# hummerbee lights



## EastSideBuzz (Apr 12, 2009)

On the swinger they are Amber lights. Now they do still fly to them just not as much as a white light. 

Now these look cool

http://www.jeep4x4center.com/led-5-...campaign=cse&gclid=CM2bpc33hboCFSVBQgod9EgAbg


----------



## Sadler91 (Nov 6, 2011)

I use red lights. Bees can't see red so it makes them sit still for the most part. Harder to see with the red. Thats the only con


----------



## EastSideBuzz (Apr 12, 2009)

Sadler91 said:


> I use red lights. Bees can't see red so it makes them sit still for the most part. Harder to see with the red. Thats the only con


I am color blind so red is really tough to see. I would not see the forklift even coming.


----------



## stevethebeeman (Mar 27, 2013)

They are a amber lens that they fit over a white seal beam light you may need to order the lens don't see to many around


----------



## Ben Little (Apr 9, 2012)

where do they sell the amber lenses ? I have looked for them around canadian sites and local auto stores , and all I can find is 120-180 LED lights EACH ! Way too expensive for a light.


----------



## stevethebeeman (Mar 27, 2013)

Ben Little said:


> where do they sell the amber lenses ? I have looked for them around canadian sites and local auto stores , and all I can find is 120-180 LED lights EACH ! Way too expensive for a light.


I believe you can get them from http://www.hummerbee.com/ might have to place a call not sure if you can order them online


----------

Records for locating displayed items:
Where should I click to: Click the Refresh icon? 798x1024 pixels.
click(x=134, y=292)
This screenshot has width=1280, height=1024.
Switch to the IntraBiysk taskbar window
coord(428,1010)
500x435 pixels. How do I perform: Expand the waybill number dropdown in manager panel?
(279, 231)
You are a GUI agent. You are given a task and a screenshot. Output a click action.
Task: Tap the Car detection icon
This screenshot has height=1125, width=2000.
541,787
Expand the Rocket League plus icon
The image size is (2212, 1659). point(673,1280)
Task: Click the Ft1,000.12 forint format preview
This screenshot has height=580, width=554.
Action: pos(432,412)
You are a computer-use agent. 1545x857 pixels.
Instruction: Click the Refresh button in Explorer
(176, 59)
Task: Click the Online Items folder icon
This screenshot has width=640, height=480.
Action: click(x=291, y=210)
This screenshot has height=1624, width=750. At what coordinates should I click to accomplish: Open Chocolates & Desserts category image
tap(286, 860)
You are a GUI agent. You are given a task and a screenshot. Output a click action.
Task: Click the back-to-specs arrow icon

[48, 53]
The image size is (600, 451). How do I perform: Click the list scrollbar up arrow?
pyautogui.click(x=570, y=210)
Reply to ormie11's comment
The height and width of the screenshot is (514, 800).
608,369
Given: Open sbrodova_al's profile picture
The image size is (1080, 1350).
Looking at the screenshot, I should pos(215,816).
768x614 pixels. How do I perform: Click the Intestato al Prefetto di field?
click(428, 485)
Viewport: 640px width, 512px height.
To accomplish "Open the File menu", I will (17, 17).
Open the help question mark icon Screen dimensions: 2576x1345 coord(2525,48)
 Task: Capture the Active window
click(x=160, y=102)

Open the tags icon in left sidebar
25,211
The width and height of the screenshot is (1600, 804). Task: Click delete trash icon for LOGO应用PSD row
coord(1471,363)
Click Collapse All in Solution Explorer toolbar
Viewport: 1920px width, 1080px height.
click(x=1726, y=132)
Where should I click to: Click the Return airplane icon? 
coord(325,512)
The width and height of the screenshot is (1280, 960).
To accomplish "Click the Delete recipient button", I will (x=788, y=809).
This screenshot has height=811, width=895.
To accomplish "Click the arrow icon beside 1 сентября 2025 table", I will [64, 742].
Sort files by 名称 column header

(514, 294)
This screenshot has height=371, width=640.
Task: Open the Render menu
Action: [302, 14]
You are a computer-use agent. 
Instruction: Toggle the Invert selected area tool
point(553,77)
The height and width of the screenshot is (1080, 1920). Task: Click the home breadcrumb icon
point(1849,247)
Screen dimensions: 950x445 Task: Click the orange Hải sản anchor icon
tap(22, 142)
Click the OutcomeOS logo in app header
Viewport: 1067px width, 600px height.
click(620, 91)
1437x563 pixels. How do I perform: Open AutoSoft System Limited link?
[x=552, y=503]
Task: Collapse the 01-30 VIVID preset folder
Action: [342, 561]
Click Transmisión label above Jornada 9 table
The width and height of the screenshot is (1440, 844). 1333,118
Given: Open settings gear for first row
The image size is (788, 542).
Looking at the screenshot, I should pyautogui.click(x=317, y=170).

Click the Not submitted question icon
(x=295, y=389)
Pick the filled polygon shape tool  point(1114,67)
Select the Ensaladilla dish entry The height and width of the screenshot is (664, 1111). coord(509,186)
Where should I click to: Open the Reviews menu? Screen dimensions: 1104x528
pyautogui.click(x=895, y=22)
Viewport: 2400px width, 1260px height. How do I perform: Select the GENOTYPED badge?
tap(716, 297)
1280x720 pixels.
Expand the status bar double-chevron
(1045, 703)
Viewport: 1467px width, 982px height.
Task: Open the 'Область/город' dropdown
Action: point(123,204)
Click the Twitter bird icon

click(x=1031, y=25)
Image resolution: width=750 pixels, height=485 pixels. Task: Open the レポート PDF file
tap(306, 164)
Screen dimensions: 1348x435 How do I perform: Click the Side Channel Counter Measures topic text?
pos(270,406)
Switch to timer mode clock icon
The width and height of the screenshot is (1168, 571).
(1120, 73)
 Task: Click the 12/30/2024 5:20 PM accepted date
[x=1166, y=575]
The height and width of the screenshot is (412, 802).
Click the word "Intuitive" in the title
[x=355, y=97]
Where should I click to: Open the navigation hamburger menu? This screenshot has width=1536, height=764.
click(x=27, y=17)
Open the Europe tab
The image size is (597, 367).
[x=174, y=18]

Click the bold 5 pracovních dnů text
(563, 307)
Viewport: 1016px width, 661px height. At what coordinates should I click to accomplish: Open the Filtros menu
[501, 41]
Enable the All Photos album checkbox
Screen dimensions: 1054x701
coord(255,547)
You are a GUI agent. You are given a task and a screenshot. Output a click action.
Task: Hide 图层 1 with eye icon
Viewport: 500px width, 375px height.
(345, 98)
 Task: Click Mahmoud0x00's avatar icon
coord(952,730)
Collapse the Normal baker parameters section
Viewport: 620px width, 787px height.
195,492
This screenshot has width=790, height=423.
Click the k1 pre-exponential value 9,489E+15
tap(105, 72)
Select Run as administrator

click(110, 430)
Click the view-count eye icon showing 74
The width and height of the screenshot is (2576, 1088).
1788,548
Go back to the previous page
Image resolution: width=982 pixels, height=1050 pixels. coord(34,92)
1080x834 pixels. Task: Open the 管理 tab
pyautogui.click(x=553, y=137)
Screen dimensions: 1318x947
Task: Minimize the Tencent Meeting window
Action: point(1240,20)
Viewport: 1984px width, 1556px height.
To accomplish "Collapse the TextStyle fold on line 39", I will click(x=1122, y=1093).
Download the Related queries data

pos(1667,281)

What you have to do: From the thread on hummerbee lights, reproduce word for word the part that opens with the words containing "# hummerbee lights" and closes with "a white light.".

Exercise answer:
# hummerbee lights



## EastSideBuzz (Apr 12, 2009)

On the swinger they are Amber lights. Now they do still fly to them just not as much as a white light.